The Hillman Imp, constructed at a new facility in Linwood, Scotland, was a radical departure in 1963, employing a Coventry Climax all-alloy, 875 cc rear engine. The location was picked with the help of the government in order to provide jobs to a disadvantaged area. There was also a fastback variant, the Californian, and an estate with the Husky name. In 1966, a new automobile named the Hunter was released, followed by a smaller-engined conventional variant called the Minx in 1967. The factory code "Arrow" is commonly assigned to them, however, this moniker was never formally used in marketing.
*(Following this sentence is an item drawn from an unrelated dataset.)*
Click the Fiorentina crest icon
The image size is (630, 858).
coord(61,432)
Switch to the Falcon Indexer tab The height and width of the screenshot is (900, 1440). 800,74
By 1967, Chrysler had gained entire ownership of Rootes, and the first new Hillman model backed by the American conglomerate was the Avenger of 1970. Until 1979, when Chrysler sold its European subsidiary to Peugeot, the Avenger and Hunter lines were rebadged as Chryslers. Hunter manufacture was halted at this point, and the Avenger was rebadged as a Talbot until it was pulled from the market at the end of 1981. Hillman's Ryton plant, which built numerous Peugeot models for the European market, closed in 2007. The Hillman name is still owned by the French firm.